In this exercise, set down every entry that follows exactly as it appears.

Supplied information -

- Opening Delimiter -

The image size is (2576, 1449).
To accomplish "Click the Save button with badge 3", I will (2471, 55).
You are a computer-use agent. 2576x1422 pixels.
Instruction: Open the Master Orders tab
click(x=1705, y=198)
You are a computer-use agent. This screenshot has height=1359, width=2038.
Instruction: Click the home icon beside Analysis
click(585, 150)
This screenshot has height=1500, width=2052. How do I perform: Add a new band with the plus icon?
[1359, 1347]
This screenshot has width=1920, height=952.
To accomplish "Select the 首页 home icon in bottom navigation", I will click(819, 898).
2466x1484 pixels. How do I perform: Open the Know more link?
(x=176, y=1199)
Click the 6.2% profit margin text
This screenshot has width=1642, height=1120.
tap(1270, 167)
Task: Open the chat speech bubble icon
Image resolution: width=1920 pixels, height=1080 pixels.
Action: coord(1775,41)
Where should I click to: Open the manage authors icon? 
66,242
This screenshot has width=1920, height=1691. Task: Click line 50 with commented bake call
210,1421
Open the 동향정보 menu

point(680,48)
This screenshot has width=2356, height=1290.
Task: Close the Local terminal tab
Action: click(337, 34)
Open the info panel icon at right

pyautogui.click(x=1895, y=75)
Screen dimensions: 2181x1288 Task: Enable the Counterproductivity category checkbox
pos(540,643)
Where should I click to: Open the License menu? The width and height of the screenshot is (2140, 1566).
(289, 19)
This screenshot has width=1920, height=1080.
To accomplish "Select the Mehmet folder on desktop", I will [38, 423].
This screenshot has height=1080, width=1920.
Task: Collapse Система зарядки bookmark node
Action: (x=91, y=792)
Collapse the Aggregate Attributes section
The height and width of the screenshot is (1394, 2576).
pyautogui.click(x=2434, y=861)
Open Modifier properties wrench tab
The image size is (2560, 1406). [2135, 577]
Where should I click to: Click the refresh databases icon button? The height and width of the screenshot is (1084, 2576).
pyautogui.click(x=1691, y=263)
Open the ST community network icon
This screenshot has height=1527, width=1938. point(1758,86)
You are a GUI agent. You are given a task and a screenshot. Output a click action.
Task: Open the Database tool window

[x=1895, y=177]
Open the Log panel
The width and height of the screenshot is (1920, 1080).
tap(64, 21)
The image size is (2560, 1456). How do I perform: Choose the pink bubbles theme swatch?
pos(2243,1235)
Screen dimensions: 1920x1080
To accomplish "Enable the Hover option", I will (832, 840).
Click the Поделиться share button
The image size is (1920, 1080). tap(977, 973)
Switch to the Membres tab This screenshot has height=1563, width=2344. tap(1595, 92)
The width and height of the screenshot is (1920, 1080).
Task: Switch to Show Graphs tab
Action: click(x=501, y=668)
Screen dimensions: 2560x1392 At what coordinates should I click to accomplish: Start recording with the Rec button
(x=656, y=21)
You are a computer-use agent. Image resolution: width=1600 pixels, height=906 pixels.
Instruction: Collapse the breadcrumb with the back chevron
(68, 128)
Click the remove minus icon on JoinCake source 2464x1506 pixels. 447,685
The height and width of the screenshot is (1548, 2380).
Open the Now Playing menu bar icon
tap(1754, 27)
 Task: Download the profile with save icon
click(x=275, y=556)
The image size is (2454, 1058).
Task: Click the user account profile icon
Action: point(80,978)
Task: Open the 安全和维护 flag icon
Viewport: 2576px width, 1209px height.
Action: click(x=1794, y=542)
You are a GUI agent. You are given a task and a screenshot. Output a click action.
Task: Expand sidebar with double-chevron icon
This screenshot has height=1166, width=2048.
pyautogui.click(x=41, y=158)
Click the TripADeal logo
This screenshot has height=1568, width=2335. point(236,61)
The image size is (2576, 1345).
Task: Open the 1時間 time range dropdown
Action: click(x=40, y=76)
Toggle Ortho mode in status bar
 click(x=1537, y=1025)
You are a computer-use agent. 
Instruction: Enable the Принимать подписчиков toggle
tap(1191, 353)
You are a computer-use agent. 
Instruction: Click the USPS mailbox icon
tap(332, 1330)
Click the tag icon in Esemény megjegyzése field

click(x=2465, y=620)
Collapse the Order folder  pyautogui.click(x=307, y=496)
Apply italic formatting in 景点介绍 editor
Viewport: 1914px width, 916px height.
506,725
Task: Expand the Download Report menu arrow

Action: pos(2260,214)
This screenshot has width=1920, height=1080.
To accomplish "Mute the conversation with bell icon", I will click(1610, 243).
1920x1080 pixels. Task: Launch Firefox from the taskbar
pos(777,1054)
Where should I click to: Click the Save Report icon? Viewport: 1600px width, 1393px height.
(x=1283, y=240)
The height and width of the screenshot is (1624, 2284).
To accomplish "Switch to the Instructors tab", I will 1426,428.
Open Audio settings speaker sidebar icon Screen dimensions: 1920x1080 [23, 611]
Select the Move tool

- Closing Delimiter -

Response box -
The image size is (2576, 1449).
To accomplish "Click the Save button with badge 3", I will (2471, 55).
You are a computer-use agent. 2576x1422 pixels.
Instruction: Open the Master Orders tab
click(x=1705, y=198)
You are a computer-use agent. This screenshot has height=1359, width=2038.
Instruction: Click the home icon beside Analysis
click(585, 150)
This screenshot has height=1500, width=2052. How do I perform: Add a new band with the plus icon?
[1359, 1347]
This screenshot has width=1920, height=952.
To accomplish "Select the 首页 home icon in bottom navigation", I will click(819, 898).
2466x1484 pixels. How do I perform: Open the Know more link?
(x=176, y=1199)
Click the 6.2% profit margin text
This screenshot has width=1642, height=1120.
tap(1270, 167)
Task: Open the chat speech bubble icon
Image resolution: width=1920 pixels, height=1080 pixels.
Action: coord(1775,41)
Where should I click to: Open the manage authors icon? 
66,242
This screenshot has width=1920, height=1691. Task: Click line 50 with commented bake call
210,1421
Open the 동향정보 menu

point(680,48)
This screenshot has width=2356, height=1290.
Task: Close the Local terminal tab
Action: click(337, 34)
Open the info panel icon at right

pyautogui.click(x=1895, y=75)
Screen dimensions: 2181x1288 Task: Enable the Counterproductivity category checkbox
pos(540,643)
Where should I click to: Open the License menu? The width and height of the screenshot is (2140, 1566).
(289, 19)
This screenshot has width=1920, height=1080.
To accomplish "Select the Mehmet folder on desktop", I will [38, 423].
This screenshot has height=1080, width=1920.
Task: Collapse Система зарядки bookmark node
Action: (x=91, y=792)
Collapse the Aggregate Attributes section
The height and width of the screenshot is (1394, 2576).
pyautogui.click(x=2434, y=861)
Open Modifier properties wrench tab
The image size is (2560, 1406). [2135, 577]
Where should I click to: Click the refresh databases icon button? The height and width of the screenshot is (1084, 2576).
pyautogui.click(x=1691, y=263)
Open the ST community network icon
This screenshot has height=1527, width=1938. point(1758,86)
You are a GUI agent. You are given a task and a screenshot. Output a click action.
Task: Open the Database tool window

[x=1895, y=177]
Open the Log panel
The width and height of the screenshot is (1920, 1080).
tap(64, 21)
The image size is (2560, 1456). How do I perform: Choose the pink bubbles theme swatch?
pos(2243,1235)
Screen dimensions: 1920x1080
To accomplish "Enable the Hover option", I will (832, 840).
Click the Поделиться share button
The image size is (1920, 1080). tap(977, 973)
Switch to the Membres tab This screenshot has height=1563, width=2344. tap(1595, 92)
The width and height of the screenshot is (1920, 1080).
Task: Switch to Show Graphs tab
Action: click(x=501, y=668)
Screen dimensions: 2560x1392 At what coordinates should I click to accomplish: Start recording with the Rec button
(x=656, y=21)
You are a computer-use agent. Image resolution: width=1600 pixels, height=906 pixels.
Instruction: Collapse the breadcrumb with the back chevron
(68, 128)
Click the remove minus icon on JoinCake source 2464x1506 pixels. 447,685
The height and width of the screenshot is (1548, 2380).
Open the Now Playing menu bar icon
tap(1754, 27)
 Task: Download the profile with save icon
click(x=275, y=556)
The image size is (2454, 1058).
Task: Click the user account profile icon
Action: point(80,978)
Task: Open the 安全和维护 flag icon
Viewport: 2576px width, 1209px height.
Action: click(x=1794, y=542)
You are a GUI agent. You are given a task and a screenshot. Output a click action.
Task: Expand sidebar with double-chevron icon
This screenshot has height=1166, width=2048.
pyautogui.click(x=41, y=158)
Click the TripADeal logo
This screenshot has height=1568, width=2335. point(236,61)
The image size is (2576, 1345).
Task: Open the 1時間 time range dropdown
Action: click(x=40, y=76)
Toggle Ortho mode in status bar
 click(x=1537, y=1025)
You are a computer-use agent. 
Instruction: Enable the Принимать подписчиков toggle
tap(1191, 353)
You are a computer-use agent. 
Instruction: Click the USPS mailbox icon
tap(332, 1330)
Click the tag icon in Esemény megjegyzése field

click(x=2465, y=620)
Collapse the Order folder  pyautogui.click(x=307, y=496)
Apply italic formatting in 景点介绍 editor
Viewport: 1914px width, 916px height.
506,725
Task: Expand the Download Report menu arrow

Action: pos(2260,214)
This screenshot has width=1920, height=1080.
To accomplish "Mute the conversation with bell icon", I will click(1610, 243).
1920x1080 pixels. Task: Launch Firefox from the taskbar
pos(777,1054)
Where should I click to: Click the Save Report icon? Viewport: 1600px width, 1393px height.
(x=1283, y=240)
The height and width of the screenshot is (1624, 2284).
To accomplish "Switch to the Instructors tab", I will 1426,428.
Open Audio settings speaker sidebar icon Screen dimensions: 1920x1080 [23, 611]
Select the Move tool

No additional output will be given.